The subjects of application are listed enterprises and financial institutions, insurance companies participating in the Hong Kong financial market.
Refer: https://gia.info.gov.hk/general/202403/25/P2024032500391_452899_1_1711358339971.pdf
5. China
In recent years, China has taken many important measures to promote ESG practices, in addition to initiatives to achieve carbon peaking, carbon neutrality and ecological protection. For example, the Beijing Municipal Development and Reform Commission released the Action Plan on Promoting High-Quality Development of the Environmental, Social and Governance (ESG) System (2024-2027) on June 14, 6. The Shanghai, Shenzhen and Beijing Stock Exchanges released the Sustainability Reporting Guidelines. These guidelines initially laid the foundation for the preparation and disclosure of ESG reports for listed companies.

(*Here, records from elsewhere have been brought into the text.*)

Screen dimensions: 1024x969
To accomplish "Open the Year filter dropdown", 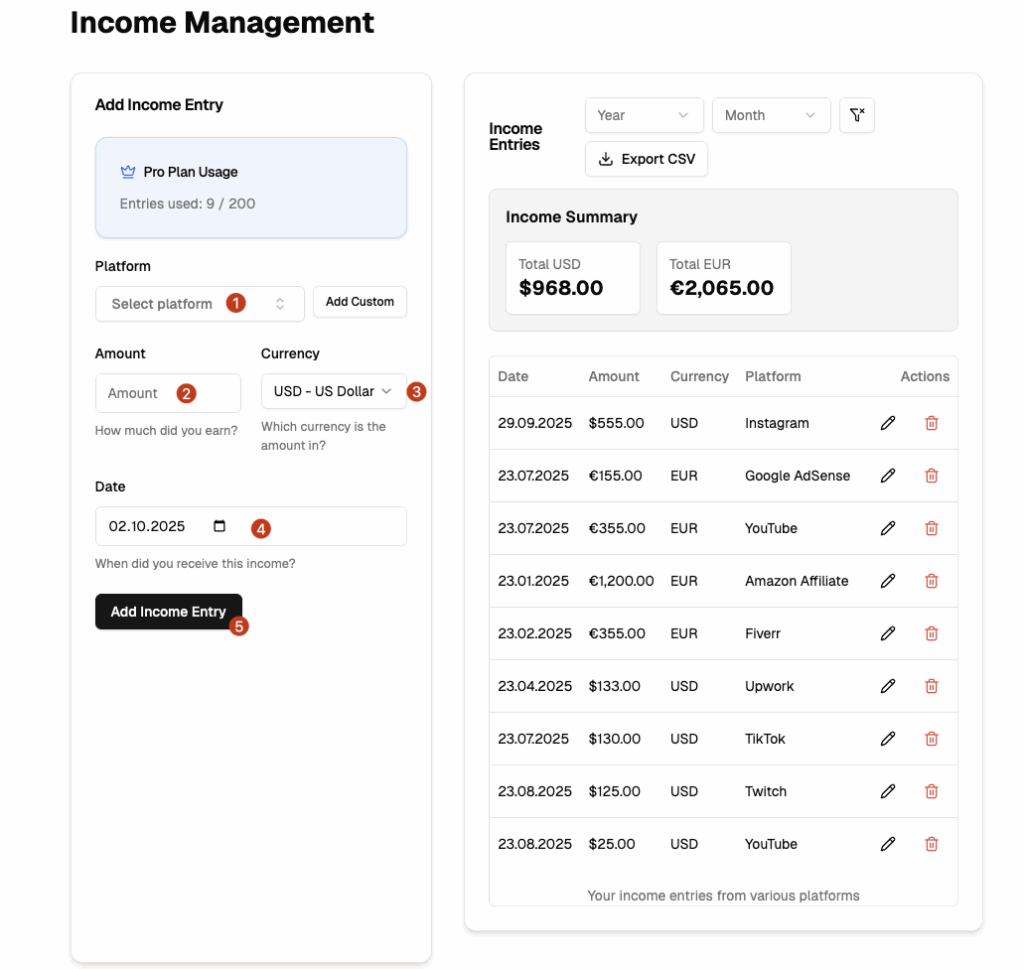I will [643, 115].
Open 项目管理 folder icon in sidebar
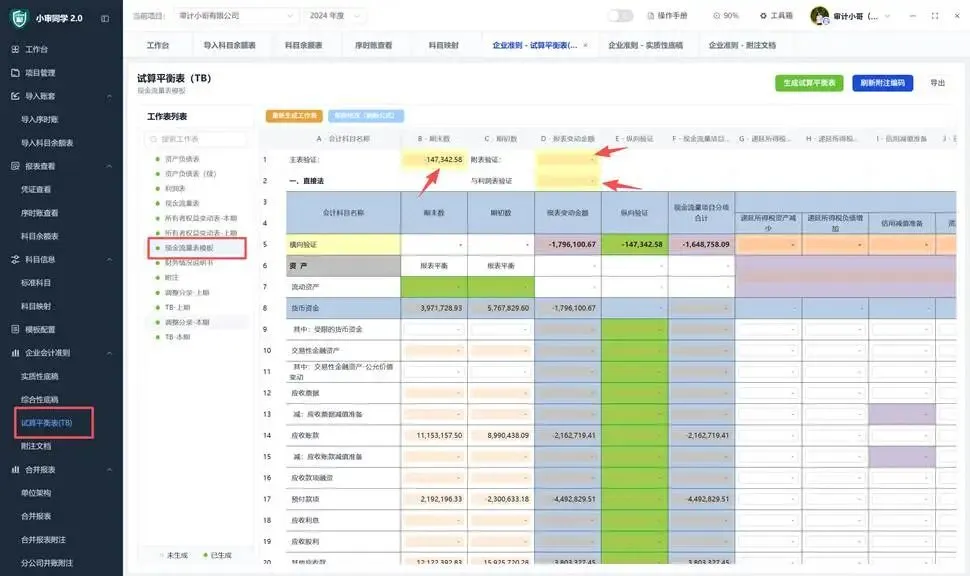Screen dimensions: 970x576 (15, 72)
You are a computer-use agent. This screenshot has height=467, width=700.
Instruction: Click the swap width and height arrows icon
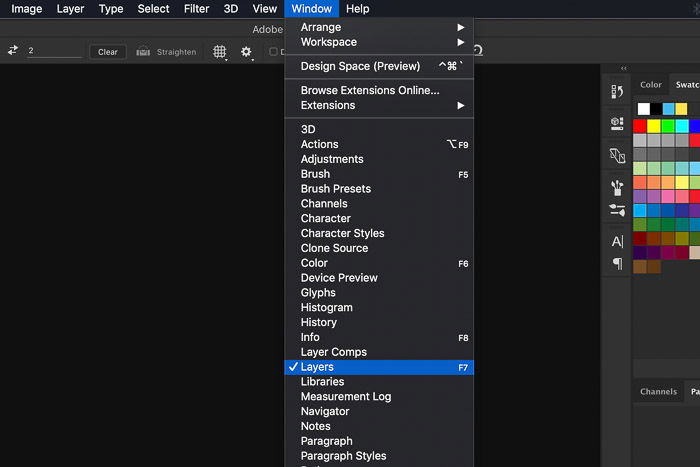(13, 50)
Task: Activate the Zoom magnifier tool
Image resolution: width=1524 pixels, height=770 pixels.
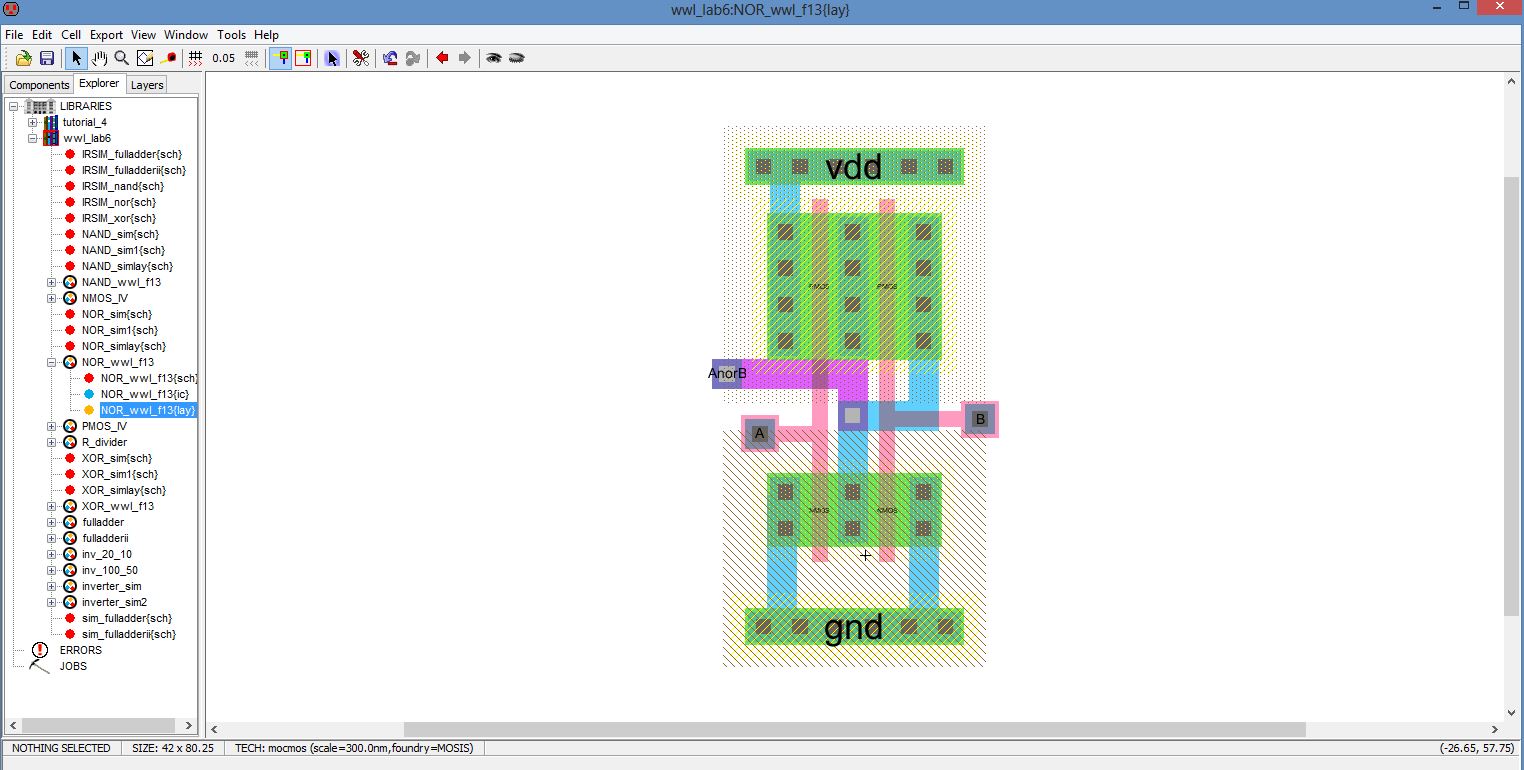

As of the end of April 4, there were 2024 listed companies that had disclosed ESG reports, (according to a report by China Galaxies Securities). Sectors that have disclosed ESG include banking, non-banking finance, steel, mining, and public utilities.
In order to standardize sustainability reporting for Chinese enterprises, on May 27, 5, the Ministry of Finance of China launched a public consultation on the Draft Sustainability Disclosure Standard for Enterprises. The draft standard released by the Ministry of Finance of China requires Chinese companies to comprehensively disclose the sustainability-related risks, opportunities and impacts that are significant to the company's operations and value chain. This is the double materiality approach that Europe has adopted in the ESRS Standard.
This draft Standard is developed and referenced according to the IFRS Sustainability Reporting standard by the International Sustainability Standards Board (ISSB), expected to be officially published in 2027.
Refer: https://www.china-briefing.com/news/china-releases-esg-reporting-standards-for-businesses/
6. Korea and Japan
The financial service regulators in these two countries have established national sustainability standards boards, namely the Korea Sustainability Standards Board (KSSB) and the Japan Sustainability Standards Board (JSSB). The board's mission is to develop sustainability and climate reporting standards for businesses in their respective countries. The national sustainability standards board closely interacts with the International Sustainability Standards Board (ISSB) to develop a national standards framework based on the IFRS standards issued by the ISSB in 2022, but with adjustments and additions to suit the characteristics of the domestic financial market.
In South Korea, mandatory disclosure standards are expected to take effect for listed companies from 2026, while in Japan they will take effect from 2027.